My mother had a green thumb which I unfortunately have not inherited. She maintained a beautiful garden and lovingly grew many varieties of flowering plants and fruiting trees. I love plants and am always pleased to admire flowers and fruits but for some reason plants do not respond to me.
When I pot or re-pot a plant, it immediately dies. When I water a plant lovingly, I either end up overdoing it or under-doing it with the result that the poor plant has to leave the world. My garden plants visibly cringe when they see me approaching with a water-can to water them or a pair of scissors to trim them. “Here she comes, here she comes!” the cry goes out but the poor things, being rooted to the ground, cannot even run away!
I know next to nothing about gardening and my attempts to collect compost one year were hilarious. I watched several YouTube videos on it and imagined that I had become an expert in composting. I got my husband to buy me two large plastic bins with lids. I filled one with fruit and vegetable waste, dried flowers and leaves, tea leaves and egg shells and kept it to sun in the backyard.
The idea was that by the time the second bin filled, the first one would have converted the waste into ash. But I had not read anywhere that one has to make holes in the waste bin to drain water and so the waste rotted away, happily floating in a smelly and disgusting water. So I threw everything away and decided to let my plants survive without compost.

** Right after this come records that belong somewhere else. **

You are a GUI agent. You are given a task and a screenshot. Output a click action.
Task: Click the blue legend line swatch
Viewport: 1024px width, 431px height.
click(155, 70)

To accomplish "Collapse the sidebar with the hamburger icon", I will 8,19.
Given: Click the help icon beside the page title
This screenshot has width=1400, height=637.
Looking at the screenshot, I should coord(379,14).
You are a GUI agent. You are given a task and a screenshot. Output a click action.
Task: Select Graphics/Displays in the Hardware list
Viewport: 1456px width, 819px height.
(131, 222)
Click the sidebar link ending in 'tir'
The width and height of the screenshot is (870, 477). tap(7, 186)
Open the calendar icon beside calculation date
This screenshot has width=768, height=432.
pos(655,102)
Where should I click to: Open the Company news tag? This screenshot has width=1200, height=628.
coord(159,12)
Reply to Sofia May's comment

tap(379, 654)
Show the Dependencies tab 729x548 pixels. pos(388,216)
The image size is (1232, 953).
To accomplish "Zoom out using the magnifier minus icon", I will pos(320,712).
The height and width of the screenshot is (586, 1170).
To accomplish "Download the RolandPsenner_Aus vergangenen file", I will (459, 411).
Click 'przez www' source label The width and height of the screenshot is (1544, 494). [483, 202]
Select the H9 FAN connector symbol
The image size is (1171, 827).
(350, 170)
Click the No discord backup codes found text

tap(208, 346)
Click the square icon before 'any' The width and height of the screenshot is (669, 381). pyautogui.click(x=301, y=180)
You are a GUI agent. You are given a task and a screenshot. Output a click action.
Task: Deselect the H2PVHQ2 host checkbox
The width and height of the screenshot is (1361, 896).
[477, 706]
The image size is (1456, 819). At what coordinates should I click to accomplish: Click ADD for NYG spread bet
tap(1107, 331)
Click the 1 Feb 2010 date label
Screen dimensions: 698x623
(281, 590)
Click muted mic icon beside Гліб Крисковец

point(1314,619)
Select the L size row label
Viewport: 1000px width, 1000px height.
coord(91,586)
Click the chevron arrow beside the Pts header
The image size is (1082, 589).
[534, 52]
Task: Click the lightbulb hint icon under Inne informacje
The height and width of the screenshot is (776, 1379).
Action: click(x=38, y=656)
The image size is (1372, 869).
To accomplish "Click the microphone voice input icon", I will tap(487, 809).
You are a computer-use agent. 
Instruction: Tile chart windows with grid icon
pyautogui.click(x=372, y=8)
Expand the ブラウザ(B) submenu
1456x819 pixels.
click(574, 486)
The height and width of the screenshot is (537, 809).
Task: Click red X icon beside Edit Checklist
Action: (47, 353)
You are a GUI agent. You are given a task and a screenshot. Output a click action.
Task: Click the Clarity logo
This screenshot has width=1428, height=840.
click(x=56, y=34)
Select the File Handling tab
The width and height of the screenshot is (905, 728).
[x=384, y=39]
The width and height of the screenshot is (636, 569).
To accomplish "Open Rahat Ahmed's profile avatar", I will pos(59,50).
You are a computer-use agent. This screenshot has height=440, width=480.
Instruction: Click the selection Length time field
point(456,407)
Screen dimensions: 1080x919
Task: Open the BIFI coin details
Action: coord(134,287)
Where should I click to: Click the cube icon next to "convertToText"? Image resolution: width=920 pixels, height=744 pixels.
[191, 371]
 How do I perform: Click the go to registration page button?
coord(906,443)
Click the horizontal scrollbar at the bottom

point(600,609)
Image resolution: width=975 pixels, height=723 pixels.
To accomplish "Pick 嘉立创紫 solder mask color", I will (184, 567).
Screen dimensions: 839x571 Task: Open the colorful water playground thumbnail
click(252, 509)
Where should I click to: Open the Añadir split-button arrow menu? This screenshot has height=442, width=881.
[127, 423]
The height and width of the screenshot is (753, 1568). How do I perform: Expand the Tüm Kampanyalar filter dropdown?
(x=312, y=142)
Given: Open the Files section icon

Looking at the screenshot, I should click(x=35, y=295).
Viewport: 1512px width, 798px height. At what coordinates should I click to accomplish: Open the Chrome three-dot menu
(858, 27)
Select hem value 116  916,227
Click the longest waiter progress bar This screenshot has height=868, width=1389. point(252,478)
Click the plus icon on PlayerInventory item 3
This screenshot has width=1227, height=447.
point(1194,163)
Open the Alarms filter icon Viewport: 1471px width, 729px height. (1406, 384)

Another reason I am such a poor gardener is that I love weeds and hate to rip them out. I admire their will to survive and their persistence and tenacity to grow. Nobody cares for them. They depend only on rains yet they manage to grow out of cracks and crevices in the cement, on the ground, on walls and roofs defying all odds. Some climbers and creepers grow happily on electricity poles, garden gates and even on trees. Some produce beautiful flowers in different hues like yellow and red and shades of purple starting with delicate lilacs, lavenders and mauves to deep purples. It seems they deplete the soil of nutrients. But they are beautiful, strong and resilient and I love them!
But even I have to draw the line sometimes. For instance the grass had become so thick and tall in our backyard that I worried that a big cat might easily stay hidden it. I mean if a leopard can make an open space like the Belgaum Golf Course it’s home, then why not the tall grass in our yard? Snakes and scorpions could also easily occupy the undergrowth. So one day, my husband engaged a man to trim the growth with a weedcutter. As the machine whined loudly, chopping and cutting everything in its path with its whirring blades, I felt sick as the the smell of dead plants filled the air. It was a heart wrenching and cruel necessity to keep ourselves safe.